Once in a while I look around,
I see a sound
and try to write it down
Sometimes they come out very soft
Tinkling light sound
The Sun comes up again



 

 

 

 

 


dreamer101 ( ) posted Sun, 13 August 2006 at 6:58 PM

I would definitely use Dreamweaver over GoLive. GoLive is way down near bottom of my list of html editors. GoLive bloats the code a lot. Photoshop (no matter the version) produces the html and folder of images (slices) which can be opened with any html/text editor. If you are good at coding from scratch then notepad is all you really need.


SWAMP ( ) posted Mon, 14 August 2006 at 2:22 AM

Attached Link: http://www.entheosweb.com/photoshop/layout.asp

To give you an idea of the workflow, here is a simple tut (link) on making a website layout with Photoshop and Dreamweaver.

 BTW The price for either GoLive CS2 or Dreamweaver8 is $399(US).
Those prices at stuica.com are for the Students/Educators version.

 
SWAMP


MINTY1974 ( ) posted Mon, 14 August 2006 at 4:10 AM

Thank you all for the tips. I think that Dreamweaver looks to me to be the most intuitive package. There also seem to be more tuts out there relating to Dreamweaver. Now all I have to do is learn the damn thing, sufficiently enough to have a working website in 2 weeks LOL! Cheers. Minty.


tantarus ( ) posted Mon, 14 August 2006 at 4:35 AM

On www.vecpix.com you can find very good tuts. about Dreamweaver, ImageReady, Flash :)

Tihomir




Open your mind and share the knowledge!


MINTY1974 ( ) posted Mon, 14 August 2006 at 5:17 AM

Thanks again for all the advice, it always amazes me how quickly people give tips on this site. Has anyone here tried to make an e-commerce site using Dreamweaver? Any advice would be great. Thanks again sooooo much. Minty.


dreamer101 ( ) posted Mon, 14 August 2006 at 9:13 AM

Doing an e-commerce site requires knowledge of a server side language (asp or php) and knowledge of working with a database.  You also need web hosting that supports these. There are lots of places for scripts and shopping carts.


inshaala ( ) posted Thu, 17 August 2006 at 7:45 AM

adding to above - doing that kind of thing should not really be attempted by someone who is not familiar with how to do it.  If you go the php route i would recommend getting a book on specifically that and working through it.  There are free php editors out there which are very useful tools - and you would need to install a server to test your pages on when working with serverside languages - php = Apache server if that is your route.

 

"In every colour, there's the light.
In every stone sleeps a crystal.
Remember the Shaman, when he used to say:
Man is the dream of the Dolphin"

Rich Meadows Photography


MINTY1974 ( ) posted Thu, 17 August 2006 at 1:21 PM

Thanks for the advice guys.
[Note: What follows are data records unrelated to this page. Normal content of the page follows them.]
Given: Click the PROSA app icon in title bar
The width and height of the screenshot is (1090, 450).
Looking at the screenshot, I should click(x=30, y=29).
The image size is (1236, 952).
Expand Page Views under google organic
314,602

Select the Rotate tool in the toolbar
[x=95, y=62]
I'm taking on board everything thats been advised. How simple would it be to design the pages with Dreamweaver myself (not doing too bad with Dreamweaver at the moment) and then getting a shopping cart integrated with my designs?


dreamer101 ( ) posted Thu, 17 August 2006 at 2:07 PM · edited Thu, 17 August 2006 at 2:11 PM

You could try something like www.zencart.com  which is free. You can have a link from your website to the shopping cart (which you would download and upload to your server) or even use the shopping cart as your website and  customize the layout, fonts, colors, logo etc.
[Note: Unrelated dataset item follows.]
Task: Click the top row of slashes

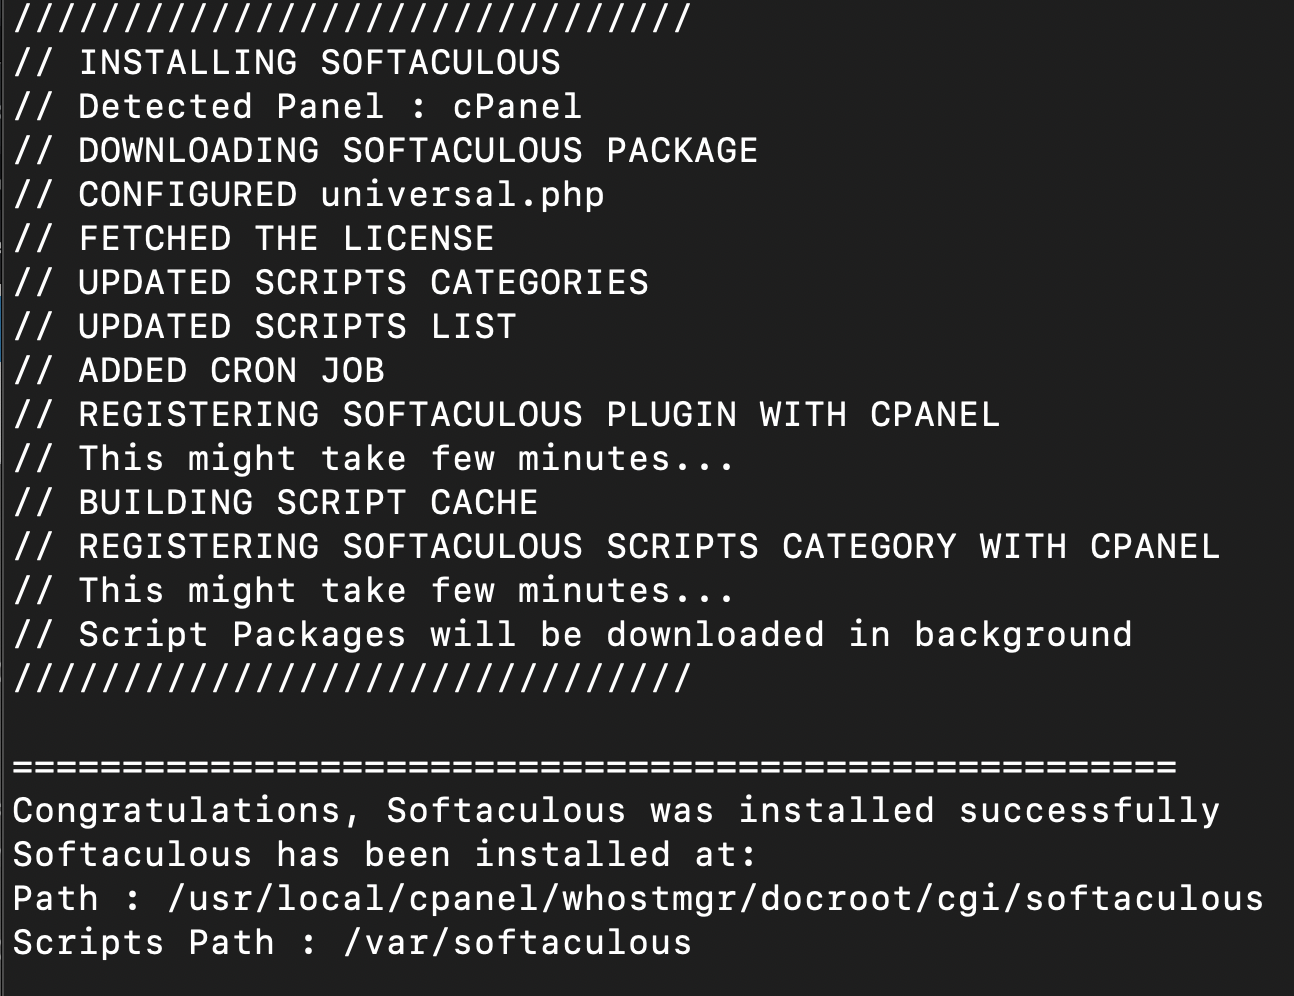Action: (x=352, y=19)
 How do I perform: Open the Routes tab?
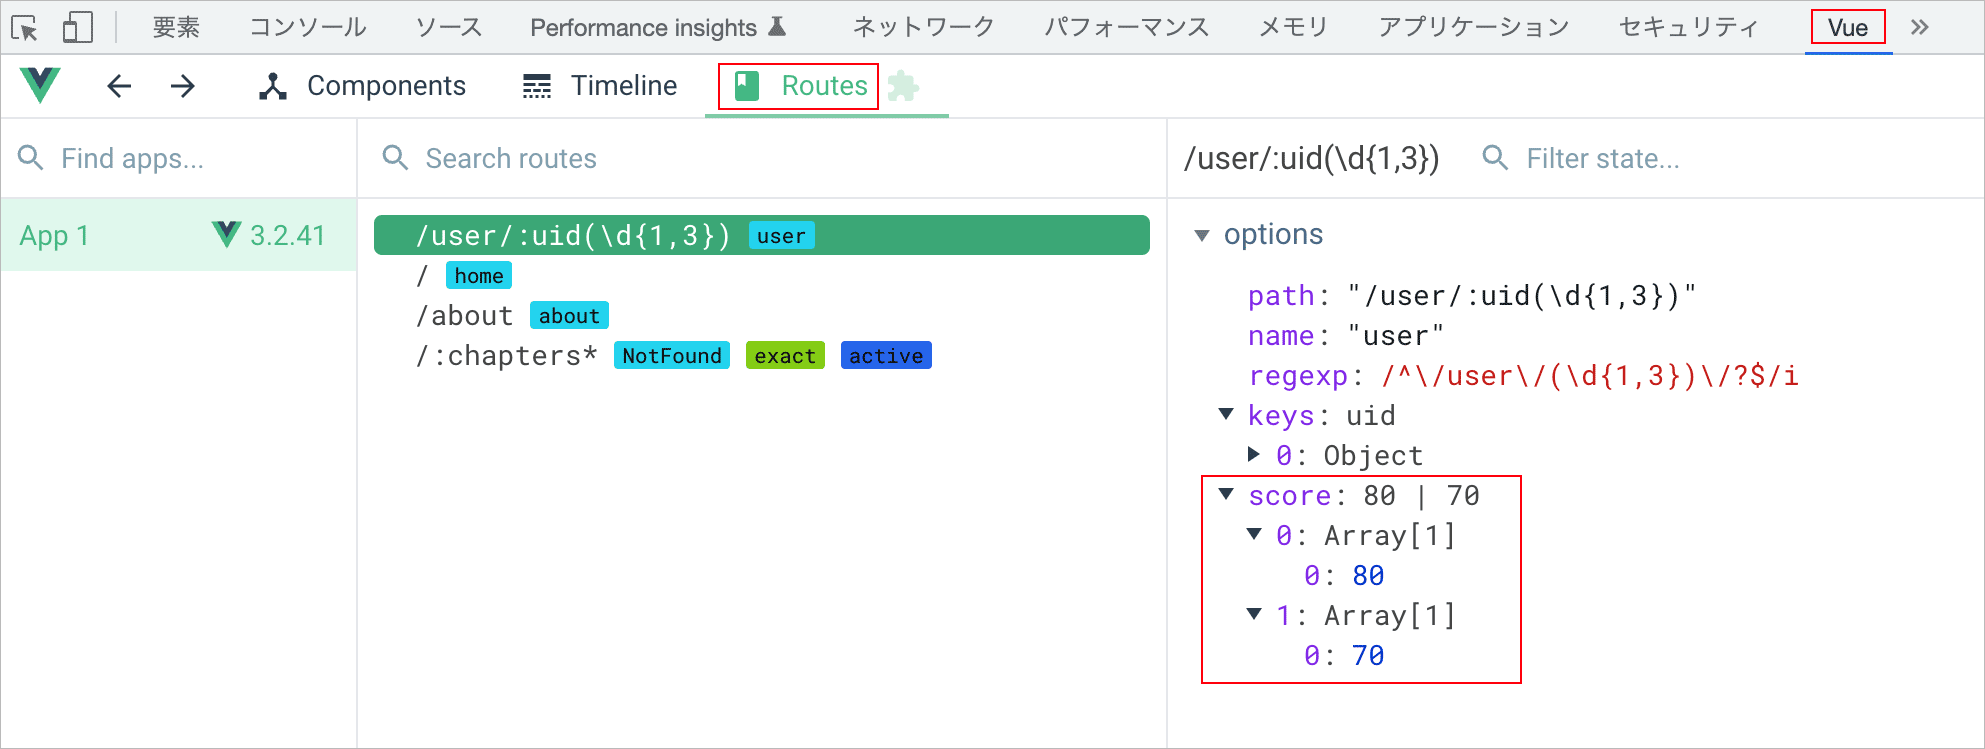[801, 86]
Intihuatana ( ) posted Wed, 23 August 2006 at 3:26 AM

ZenCart is definitely an option, and it even gives you a free of cost Merchant's Account. So if you don't want to write your own shopping cart and are willing to admin MySQL it's certainly worth considering. It's definitely the best free shopping cart I have seen so far. It's entirely OpenSource.